- YOUR INSTRUCTIONS: Find the line with "Click the theathletic.com" in the records below. Copy it and every line after it, up to and including the line with "You are a computer-use agent. The width".

(Pixel coordinate grounding data)
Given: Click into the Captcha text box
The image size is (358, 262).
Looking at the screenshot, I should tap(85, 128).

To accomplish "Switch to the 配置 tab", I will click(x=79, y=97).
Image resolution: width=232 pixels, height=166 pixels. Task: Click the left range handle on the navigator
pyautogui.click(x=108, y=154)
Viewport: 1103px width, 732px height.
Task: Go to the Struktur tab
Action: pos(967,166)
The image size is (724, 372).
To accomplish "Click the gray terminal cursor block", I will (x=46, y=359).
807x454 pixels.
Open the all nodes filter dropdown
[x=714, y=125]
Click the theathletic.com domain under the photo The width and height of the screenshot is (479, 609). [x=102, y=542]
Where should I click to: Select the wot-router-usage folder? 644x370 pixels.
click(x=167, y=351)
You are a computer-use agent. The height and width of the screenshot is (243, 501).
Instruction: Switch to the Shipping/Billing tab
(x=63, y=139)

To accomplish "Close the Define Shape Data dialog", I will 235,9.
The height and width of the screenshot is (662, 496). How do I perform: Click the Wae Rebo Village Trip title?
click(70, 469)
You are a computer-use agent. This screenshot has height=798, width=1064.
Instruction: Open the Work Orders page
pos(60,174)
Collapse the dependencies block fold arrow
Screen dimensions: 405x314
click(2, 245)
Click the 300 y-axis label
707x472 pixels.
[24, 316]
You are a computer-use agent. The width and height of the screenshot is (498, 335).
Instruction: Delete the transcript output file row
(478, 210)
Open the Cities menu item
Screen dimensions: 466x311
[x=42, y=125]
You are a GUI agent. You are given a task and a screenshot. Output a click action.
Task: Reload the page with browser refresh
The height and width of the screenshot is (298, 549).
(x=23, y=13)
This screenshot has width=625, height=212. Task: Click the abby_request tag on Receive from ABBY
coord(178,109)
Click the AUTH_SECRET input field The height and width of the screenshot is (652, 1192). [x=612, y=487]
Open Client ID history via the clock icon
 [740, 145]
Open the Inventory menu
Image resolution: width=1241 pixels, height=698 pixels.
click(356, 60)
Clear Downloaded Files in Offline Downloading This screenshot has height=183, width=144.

- COMPLETED TASK:
Click the theathletic.com domain under the photo The width and height of the screenshot is (479, 609). [x=102, y=542]
Where should I click to: Select the wot-router-usage folder? 644x370 pixels.
click(x=167, y=351)
You are a computer-use agent. The height and width of the screenshot is (243, 501).
Instruction: Switch to the Shipping/Billing tab
(x=63, y=139)

To accomplish "Close the Define Shape Data dialog", I will 235,9.
The height and width of the screenshot is (662, 496). How do I perform: Click the Wae Rebo Village Trip title?
click(70, 469)
You are a computer-use agent. This screenshot has height=798, width=1064.
Instruction: Open the Work Orders page
pos(60,174)
Collapse the dependencies block fold arrow
Screen dimensions: 405x314
click(2, 245)
Click the 300 y-axis label
707x472 pixels.
[24, 316]
You are a computer-use agent. The width and height of the screenshot is (498, 335).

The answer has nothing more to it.